» **WORK REQUEST**: Could you restate the entries below word for word?

» **MATERIAL FOR THIS EXERCISE**:
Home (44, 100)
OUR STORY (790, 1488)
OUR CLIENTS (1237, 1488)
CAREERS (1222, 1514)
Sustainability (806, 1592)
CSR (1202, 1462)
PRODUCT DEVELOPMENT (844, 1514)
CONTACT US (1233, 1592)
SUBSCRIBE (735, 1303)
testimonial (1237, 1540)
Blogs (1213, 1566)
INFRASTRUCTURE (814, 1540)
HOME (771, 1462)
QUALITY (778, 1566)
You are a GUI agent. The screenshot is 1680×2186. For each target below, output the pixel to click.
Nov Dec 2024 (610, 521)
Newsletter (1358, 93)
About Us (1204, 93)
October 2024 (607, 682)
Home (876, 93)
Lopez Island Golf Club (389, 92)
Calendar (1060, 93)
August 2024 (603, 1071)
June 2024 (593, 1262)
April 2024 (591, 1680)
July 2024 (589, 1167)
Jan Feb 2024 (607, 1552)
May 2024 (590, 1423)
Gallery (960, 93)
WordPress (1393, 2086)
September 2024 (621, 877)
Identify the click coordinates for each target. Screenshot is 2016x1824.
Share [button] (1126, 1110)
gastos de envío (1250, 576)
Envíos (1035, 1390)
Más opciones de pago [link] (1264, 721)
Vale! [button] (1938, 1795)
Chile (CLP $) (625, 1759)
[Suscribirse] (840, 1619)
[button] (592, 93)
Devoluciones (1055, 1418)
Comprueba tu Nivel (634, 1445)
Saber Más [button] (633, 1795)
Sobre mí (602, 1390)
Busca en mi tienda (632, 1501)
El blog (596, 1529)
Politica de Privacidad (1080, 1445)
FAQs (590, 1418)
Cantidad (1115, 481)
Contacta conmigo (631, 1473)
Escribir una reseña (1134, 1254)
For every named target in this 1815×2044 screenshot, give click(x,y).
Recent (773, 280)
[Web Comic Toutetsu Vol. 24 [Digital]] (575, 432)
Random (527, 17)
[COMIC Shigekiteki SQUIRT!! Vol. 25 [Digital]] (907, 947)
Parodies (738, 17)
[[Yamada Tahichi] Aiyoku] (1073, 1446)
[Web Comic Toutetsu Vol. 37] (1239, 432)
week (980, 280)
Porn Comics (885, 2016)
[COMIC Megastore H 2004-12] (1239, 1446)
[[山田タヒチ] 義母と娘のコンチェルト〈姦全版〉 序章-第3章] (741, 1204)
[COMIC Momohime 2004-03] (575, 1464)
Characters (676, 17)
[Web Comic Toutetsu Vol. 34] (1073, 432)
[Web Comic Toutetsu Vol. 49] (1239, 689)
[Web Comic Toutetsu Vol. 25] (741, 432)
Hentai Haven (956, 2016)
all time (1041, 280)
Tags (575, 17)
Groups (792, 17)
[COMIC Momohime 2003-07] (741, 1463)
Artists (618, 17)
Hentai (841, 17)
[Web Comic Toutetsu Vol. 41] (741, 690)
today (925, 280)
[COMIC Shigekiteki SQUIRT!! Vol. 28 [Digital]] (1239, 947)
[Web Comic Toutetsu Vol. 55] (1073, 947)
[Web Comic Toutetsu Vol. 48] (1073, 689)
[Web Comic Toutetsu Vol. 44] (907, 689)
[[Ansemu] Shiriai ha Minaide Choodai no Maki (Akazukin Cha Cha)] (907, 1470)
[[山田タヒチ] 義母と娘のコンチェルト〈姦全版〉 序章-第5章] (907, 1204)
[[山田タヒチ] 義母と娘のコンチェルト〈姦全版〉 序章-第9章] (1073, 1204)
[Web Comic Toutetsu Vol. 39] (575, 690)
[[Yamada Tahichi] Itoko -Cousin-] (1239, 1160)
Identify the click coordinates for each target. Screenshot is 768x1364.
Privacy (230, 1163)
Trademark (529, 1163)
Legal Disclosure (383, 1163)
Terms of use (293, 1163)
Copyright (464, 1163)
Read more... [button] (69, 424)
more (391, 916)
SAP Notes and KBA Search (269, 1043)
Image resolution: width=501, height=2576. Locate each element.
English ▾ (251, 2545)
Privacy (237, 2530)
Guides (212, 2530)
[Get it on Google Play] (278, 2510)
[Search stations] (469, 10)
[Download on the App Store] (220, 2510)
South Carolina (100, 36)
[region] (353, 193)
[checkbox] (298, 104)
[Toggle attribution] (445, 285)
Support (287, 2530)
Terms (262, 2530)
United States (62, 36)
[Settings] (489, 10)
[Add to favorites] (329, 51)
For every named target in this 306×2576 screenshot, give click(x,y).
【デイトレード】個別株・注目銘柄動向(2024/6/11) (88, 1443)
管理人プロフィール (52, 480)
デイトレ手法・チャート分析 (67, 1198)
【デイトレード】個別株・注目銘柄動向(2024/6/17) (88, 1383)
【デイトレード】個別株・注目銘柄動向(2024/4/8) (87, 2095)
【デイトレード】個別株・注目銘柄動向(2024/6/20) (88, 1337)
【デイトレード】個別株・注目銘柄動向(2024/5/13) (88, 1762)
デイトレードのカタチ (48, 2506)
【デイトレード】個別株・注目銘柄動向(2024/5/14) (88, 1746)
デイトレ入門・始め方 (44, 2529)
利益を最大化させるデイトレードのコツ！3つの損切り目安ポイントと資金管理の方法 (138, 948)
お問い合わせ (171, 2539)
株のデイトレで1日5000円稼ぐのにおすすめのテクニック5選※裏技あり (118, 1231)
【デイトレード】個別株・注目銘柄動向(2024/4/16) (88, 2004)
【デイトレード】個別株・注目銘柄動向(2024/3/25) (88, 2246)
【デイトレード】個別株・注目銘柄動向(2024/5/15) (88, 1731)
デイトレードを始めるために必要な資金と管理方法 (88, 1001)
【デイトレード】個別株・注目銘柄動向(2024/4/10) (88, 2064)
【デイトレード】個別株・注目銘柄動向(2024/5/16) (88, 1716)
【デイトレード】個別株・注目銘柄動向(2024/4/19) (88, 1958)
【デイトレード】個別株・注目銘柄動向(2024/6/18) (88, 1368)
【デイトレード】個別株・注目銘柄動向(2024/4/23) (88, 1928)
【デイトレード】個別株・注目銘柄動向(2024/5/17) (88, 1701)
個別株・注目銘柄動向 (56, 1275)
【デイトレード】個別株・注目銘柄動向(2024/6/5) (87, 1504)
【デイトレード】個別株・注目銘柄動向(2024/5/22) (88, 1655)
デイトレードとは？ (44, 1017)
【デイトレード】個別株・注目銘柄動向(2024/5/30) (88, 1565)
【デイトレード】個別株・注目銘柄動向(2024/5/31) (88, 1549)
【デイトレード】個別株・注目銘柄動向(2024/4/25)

» **SOLUTION TO THIS PROBLEM**:
Home (44, 100)
OUR STORY (790, 1488)
OUR CLIENTS (1237, 1488)
CAREERS (1222, 1514)
Sustainability (806, 1592)
CSR (1202, 1462)
PRODUCT DEVELOPMENT (844, 1514)
CONTACT US (1233, 1592)
SUBSCRIBE (735, 1303)
testimonial (1237, 1540)
Blogs (1213, 1566)
INFRASTRUCTURE (814, 1540)
HOME (771, 1462)
QUALITY (778, 1566)
You are a GUI agent. The screenshot is 1680×2186. For each target below, output the pixel to click.
Nov Dec 2024 (610, 521)
Newsletter (1358, 93)
About Us (1204, 93)
October 2024 (607, 682)
Home (876, 93)
Lopez Island Golf Club (389, 92)
Calendar (1060, 93)
August 2024 (603, 1071)
June 2024 (593, 1262)
April 2024 (591, 1680)
July 2024 (589, 1167)
Jan Feb 2024 (607, 1552)
May 2024 (590, 1423)
Gallery (960, 93)
WordPress (1393, 2086)
September 2024 (621, 877)
Identify the click coordinates for each target. Screenshot is 2016x1824.
Share [button] (1126, 1110)
gastos de envío (1250, 576)
Envíos (1035, 1390)
Más opciones de pago [link] (1264, 721)
Vale! [button] (1938, 1795)
Chile (CLP $) (625, 1759)
[Suscribirse] (840, 1619)
[button] (592, 93)
Devoluciones (1055, 1418)
Comprueba tu Nivel (634, 1445)
Saber Más [button] (633, 1795)
Sobre mí (602, 1390)
Busca en mi tienda (632, 1501)
El blog (596, 1529)
Politica de Privacidad (1080, 1445)
FAQs (590, 1418)
Cantidad (1115, 481)
Contacta conmigo (631, 1473)
Escribir una reseña (1134, 1254)
For every named target in this 1815×2044 screenshot, give click(x,y).
Recent (773, 280)
[Web Comic Toutetsu Vol. 24 [Digital]] (575, 432)
Random (527, 17)
[COMIC Shigekiteki SQUIRT!! Vol. 25 [Digital]] (907, 947)
Parodies (738, 17)
[[Yamada Tahichi] Aiyoku] (1073, 1446)
[Web Comic Toutetsu Vol. 37] (1239, 432)
week (980, 280)
Porn Comics (885, 2016)
[COMIC Megastore H 2004-12] (1239, 1446)
[[山田タヒチ] 義母と娘のコンチェルト〈姦全版〉 序章-第3章] (741, 1204)
[COMIC Momohime 2004-03] (575, 1464)
Characters (676, 17)
[Web Comic Toutetsu Vol. 34] (1073, 432)
[Web Comic Toutetsu Vol. 49] (1239, 689)
[Web Comic Toutetsu Vol. 25] (741, 432)
Hentai Haven (956, 2016)
all time (1041, 280)
Tags (575, 17)
Groups (792, 17)
[COMIC Momohime 2003-07] (741, 1463)
Artists (618, 17)
Hentai (841, 17)
[Web Comic Toutetsu Vol. 41] (741, 690)
today (925, 280)
[COMIC Shigekiteki SQUIRT!! Vol. 28 [Digital]] (1239, 947)
[Web Comic Toutetsu Vol. 55] (1073, 947)
[Web Comic Toutetsu Vol. 48] (1073, 689)
[Web Comic Toutetsu Vol. 44] (907, 689)
[[Ansemu] Shiriai ha Minaide Choodai no Maki (Akazukin Cha Cha)] (907, 1470)
[[山田タヒチ] 義母と娘のコンチェルト〈姦全版〉 序章-第5章] (907, 1204)
[[山田タヒチ] 義母と娘のコンチェルト〈姦全版〉 序章-第9章] (1073, 1204)
[Web Comic Toutetsu Vol. 39] (575, 690)
[[Yamada Tahichi] Itoko -Cousin-] (1239, 1160)
Identify the click coordinates for each target. Screenshot is 768x1364.
Privacy (230, 1163)
Trademark (529, 1163)
Legal Disclosure (383, 1163)
Terms of use (293, 1163)
Copyright (464, 1163)
Read more... [button] (69, 424)
more (391, 916)
SAP Notes and KBA Search (269, 1043)
Image resolution: width=501, height=2576. Locate each element.
English ▾ (251, 2545)
Privacy (237, 2530)
Guides (212, 2530)
[Get it on Google Play] (278, 2510)
[Search stations] (469, 10)
[Download on the App Store] (220, 2510)
South Carolina (100, 36)
[region] (353, 193)
[checkbox] (298, 104)
[Toggle attribution] (445, 285)
Support (287, 2530)
Terms (262, 2530)
United States (62, 36)
[Settings] (489, 10)
[Add to favorites] (329, 51)
For every named target in this 306×2576 screenshot, give click(x,y).
【デイトレード】個別株・注目銘柄動向(2024/6/11) (88, 1443)
管理人プロフィール (52, 480)
デイトレ手法・チャート分析 (67, 1198)
【デイトレード】個別株・注目銘柄動向(2024/6/17) (88, 1383)
【デイトレード】個別株・注目銘柄動向(2024/4/8) (87, 2095)
【デイトレード】個別株・注目銘柄動向(2024/6/20) (88, 1337)
【デイトレード】個別株・注目銘柄動向(2024/5/13) (88, 1762)
デイトレードのカタチ (48, 2506)
【デイトレード】個別株・注目銘柄動向(2024/5/14) (88, 1746)
デイトレ入門・始め方 (44, 2529)
利益を最大化させるデイトレードのコツ！3つの損切り目安ポイントと資金管理の方法 (138, 948)
お問い合わせ (171, 2539)
株のデイトレで1日5000円稼ぐのにおすすめのテクニック5選※裏技あり (118, 1231)
【デイトレード】個別株・注目銘柄動向(2024/4/16) (88, 2004)
【デイトレード】個別株・注目銘柄動向(2024/3/25) (88, 2246)
【デイトレード】個別株・注目銘柄動向(2024/5/15) (88, 1731)
デイトレードを始めるために必要な資金と管理方法 (88, 1001)
【デイトレード】個別株・注目銘柄動向(2024/4/10) (88, 2064)
【デイトレード】個別株・注目銘柄動向(2024/5/16) (88, 1716)
【デイトレード】個別株・注目銘柄動向(2024/4/19) (88, 1958)
【デイトレード】個別株・注目銘柄動向(2024/6/18) (88, 1368)
【デイトレード】個別株・注目銘柄動向(2024/4/23) (88, 1928)
【デイトレード】個別株・注目銘柄動向(2024/5/17) (88, 1701)
個別株・注目銘柄動向 (56, 1275)
【デイトレード】個別株・注目銘柄動向(2024/6/5) (87, 1504)
【デイトレード】個別株・注目銘柄動向(2024/5/22) (88, 1655)
デイトレードとは？ (44, 1017)
【デイトレード】個別株・注目銘柄動向(2024/5/30) (88, 1565)
【デイトレード】個別株・注目銘柄動向(2024/5/31) (88, 1549)
【デイトレード】個別株・注目銘柄動向(2024/4/25)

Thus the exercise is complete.